--- START ---

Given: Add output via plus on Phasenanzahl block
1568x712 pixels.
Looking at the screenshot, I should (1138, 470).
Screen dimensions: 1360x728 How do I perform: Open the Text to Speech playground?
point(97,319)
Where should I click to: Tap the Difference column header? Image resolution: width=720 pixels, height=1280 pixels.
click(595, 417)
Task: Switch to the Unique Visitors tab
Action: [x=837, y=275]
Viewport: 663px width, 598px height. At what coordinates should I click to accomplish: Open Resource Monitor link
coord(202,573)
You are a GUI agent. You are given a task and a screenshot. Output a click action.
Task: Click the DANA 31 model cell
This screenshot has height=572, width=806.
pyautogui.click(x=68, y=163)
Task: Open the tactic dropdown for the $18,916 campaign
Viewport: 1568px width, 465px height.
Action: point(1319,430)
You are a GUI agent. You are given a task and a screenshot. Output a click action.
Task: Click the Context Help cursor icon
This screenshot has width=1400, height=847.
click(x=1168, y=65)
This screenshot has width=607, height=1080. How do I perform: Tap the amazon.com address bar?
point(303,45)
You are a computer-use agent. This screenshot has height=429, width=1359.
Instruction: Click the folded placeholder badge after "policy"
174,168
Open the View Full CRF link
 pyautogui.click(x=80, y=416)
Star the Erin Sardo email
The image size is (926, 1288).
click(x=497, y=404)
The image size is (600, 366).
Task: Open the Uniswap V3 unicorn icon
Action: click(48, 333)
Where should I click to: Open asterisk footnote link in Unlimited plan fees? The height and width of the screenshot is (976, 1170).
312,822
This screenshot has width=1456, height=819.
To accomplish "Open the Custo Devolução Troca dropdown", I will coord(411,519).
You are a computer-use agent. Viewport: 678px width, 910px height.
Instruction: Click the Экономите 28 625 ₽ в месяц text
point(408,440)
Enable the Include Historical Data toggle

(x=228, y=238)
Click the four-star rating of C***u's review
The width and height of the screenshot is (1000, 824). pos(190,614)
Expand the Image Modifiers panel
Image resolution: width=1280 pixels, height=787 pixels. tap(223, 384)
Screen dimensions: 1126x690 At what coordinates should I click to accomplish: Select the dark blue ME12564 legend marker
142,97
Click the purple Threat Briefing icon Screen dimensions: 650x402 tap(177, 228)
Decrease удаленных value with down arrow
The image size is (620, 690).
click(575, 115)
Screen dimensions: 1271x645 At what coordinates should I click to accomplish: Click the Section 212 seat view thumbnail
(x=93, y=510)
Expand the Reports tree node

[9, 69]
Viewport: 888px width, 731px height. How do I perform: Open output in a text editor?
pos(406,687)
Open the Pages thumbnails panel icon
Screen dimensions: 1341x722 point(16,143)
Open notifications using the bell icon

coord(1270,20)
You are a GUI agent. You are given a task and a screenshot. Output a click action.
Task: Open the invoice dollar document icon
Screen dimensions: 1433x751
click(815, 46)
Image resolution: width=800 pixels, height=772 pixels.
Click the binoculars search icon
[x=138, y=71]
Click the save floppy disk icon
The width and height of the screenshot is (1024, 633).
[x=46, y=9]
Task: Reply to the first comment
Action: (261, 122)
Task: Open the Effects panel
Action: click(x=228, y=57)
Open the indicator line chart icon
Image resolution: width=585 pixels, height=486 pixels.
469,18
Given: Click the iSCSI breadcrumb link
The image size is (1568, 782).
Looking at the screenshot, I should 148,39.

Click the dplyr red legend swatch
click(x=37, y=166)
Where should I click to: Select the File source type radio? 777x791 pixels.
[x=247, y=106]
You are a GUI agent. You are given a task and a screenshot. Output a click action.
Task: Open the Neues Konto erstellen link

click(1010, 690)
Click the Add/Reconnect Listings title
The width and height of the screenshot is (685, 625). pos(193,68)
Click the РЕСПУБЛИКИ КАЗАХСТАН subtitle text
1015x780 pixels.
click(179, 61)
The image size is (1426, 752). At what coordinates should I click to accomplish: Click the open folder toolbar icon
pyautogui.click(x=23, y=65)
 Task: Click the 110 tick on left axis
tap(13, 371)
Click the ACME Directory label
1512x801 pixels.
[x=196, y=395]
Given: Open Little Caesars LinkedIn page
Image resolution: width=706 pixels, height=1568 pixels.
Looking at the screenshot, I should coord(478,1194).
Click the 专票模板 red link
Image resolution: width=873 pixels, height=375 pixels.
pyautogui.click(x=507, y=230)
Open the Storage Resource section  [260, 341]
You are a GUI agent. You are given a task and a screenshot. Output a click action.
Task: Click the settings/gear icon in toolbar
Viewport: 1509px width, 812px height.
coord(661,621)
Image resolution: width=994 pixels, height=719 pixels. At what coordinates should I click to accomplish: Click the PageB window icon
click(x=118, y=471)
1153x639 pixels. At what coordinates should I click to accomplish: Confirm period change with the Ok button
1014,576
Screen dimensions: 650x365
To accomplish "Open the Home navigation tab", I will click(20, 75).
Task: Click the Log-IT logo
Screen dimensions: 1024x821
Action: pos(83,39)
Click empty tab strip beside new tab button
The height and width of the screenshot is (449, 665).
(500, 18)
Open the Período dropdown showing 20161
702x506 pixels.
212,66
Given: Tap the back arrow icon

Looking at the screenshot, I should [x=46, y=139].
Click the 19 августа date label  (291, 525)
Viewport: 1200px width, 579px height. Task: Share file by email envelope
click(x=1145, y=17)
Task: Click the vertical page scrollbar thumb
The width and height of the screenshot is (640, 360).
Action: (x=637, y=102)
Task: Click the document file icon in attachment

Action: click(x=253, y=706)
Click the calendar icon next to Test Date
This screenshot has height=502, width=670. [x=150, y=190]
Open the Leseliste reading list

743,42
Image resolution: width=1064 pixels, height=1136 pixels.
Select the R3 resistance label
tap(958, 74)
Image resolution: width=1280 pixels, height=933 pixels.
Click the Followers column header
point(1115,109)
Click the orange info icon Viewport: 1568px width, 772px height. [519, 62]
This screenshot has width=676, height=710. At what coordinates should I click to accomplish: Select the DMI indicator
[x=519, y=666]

--- END ---

→ Exercise prompt:
In the records above, find each line with the string "computer" and list it.

→ Response to the exercise:
You are a computer-use agent. This screenshot has height=429, width=1359.
You are a computer-use agent. Viewport: 678px width, 910px height.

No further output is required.